# How long do I hand water for?



## deadkndys (Jan 30, 2016)

So I am a first time hydro grower and was wondering if I still hand water after my roots are in the water? Or can I let the rockwool dry out?


----------



## sopappy (Jan 31, 2016)

Fun watching those roots start to fall through the bottom, same thrill as seeing a seedling's neck 
I stop, well, phase out; there's two kinds of roots. Even the submerged ones like the nute change.<br/>
Great question, I hope I'm right, it's still early in the thread.


----------



## RubyRed (Jan 31, 2016)

once the roots reach the water  you can stop watering from top


----------



## Hushpuppy (Feb 1, 2016)

You must be in DWC. I would judge it by the amount of moisture that is getting and staying in the Rockwool cubes(if they are the bigger cubes). I wouldn't let them dry out as you have feeder roots in the cube which are important to nutrient uptake. If your water level is high enough though and you have sufficient bubbling action going on then the cubes should be getting splashed from below enough to keep the cube moist for the roots.


----------



## Stranger (Feb 17, 2016)

Once the roots are in the water you can stop hand watering. Do you have an airstone or two in your bucket? I like to keep the bottom of the net pot or container touching the top of the water, even in a bit. It keeps out an air gap and you won't get corded roots. IMHO  I use a drip system with my RDWC as well so I don't have to hand water, pretty easy to set up. If you are just using a bucket you can use one of the Waterfarm drip set-ups  ($15 and not afraid to drill) that just uses an air pump for a self contained system in one bucket. The air pump can run to the stone(s) and drip module!

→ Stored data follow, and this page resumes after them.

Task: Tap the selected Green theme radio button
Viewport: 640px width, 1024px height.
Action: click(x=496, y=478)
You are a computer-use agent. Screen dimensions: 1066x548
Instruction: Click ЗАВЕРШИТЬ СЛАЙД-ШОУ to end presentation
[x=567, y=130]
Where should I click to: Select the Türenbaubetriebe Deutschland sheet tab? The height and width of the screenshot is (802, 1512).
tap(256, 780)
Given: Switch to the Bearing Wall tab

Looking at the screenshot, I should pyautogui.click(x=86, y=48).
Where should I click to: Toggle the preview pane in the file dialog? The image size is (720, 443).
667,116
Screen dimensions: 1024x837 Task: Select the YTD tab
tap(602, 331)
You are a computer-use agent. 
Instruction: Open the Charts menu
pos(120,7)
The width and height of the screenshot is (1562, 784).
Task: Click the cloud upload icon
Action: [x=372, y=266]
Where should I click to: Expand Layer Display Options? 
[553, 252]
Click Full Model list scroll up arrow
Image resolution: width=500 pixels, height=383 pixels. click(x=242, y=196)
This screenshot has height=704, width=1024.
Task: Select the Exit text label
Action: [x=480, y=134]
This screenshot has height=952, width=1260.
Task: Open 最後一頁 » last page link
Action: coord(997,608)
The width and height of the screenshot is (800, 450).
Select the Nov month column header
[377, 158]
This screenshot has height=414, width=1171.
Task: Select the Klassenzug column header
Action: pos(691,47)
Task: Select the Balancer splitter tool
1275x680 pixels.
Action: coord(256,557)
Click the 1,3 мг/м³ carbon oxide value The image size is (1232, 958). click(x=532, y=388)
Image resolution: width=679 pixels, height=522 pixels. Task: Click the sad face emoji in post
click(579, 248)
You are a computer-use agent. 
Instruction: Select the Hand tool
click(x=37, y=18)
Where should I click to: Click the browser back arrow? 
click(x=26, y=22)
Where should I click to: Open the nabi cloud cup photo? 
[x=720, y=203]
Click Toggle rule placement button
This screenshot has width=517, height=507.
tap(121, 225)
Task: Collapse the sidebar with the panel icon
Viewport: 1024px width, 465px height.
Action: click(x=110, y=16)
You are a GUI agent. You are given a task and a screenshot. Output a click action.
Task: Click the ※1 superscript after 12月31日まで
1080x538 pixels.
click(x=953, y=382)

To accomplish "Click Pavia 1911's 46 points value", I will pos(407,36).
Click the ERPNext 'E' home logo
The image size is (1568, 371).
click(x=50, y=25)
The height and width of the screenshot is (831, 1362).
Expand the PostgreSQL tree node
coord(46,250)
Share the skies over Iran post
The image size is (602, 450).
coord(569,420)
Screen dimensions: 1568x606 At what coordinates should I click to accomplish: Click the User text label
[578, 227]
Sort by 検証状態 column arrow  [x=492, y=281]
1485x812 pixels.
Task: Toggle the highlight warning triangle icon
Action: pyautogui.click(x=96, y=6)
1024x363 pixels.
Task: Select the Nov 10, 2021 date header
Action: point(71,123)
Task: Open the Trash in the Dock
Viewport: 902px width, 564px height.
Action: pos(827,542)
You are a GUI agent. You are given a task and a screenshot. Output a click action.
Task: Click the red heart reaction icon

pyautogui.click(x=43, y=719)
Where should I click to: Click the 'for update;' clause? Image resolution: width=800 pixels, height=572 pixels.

I would add like Hush said don't let the rock dry out if it's a big cube, but like I said if you leave it in the water a little it will help to keep the roots wet. The roots are going to pull up water by capillary action and you should be fine. I would add drippers next grow, I leave mine on throughout the grow. ...and if you're uncertain you aren't hurting anything by hand watering them right to the end!



deadkndys said:


> So I am a first time hydro grower and was wondering if I still hand water after my roots are in the water? Or can I let the rockwool dry out?


----------



## The Hemp Goddess (Feb 18, 2016)

I never hand water.  I let my clones get nice root growth before I put them into DWC.  When I transplant into the net cups, I put the rapid rooters, rockwool or whatever on the bottom of the net pot and then keep the water level almost even with the bottom of the net cup.  If you have good bubbles, the rockwool will stay hydrated enough so that it does not dry out.  As the roots grow into the nute solution, I lower the water level.


----------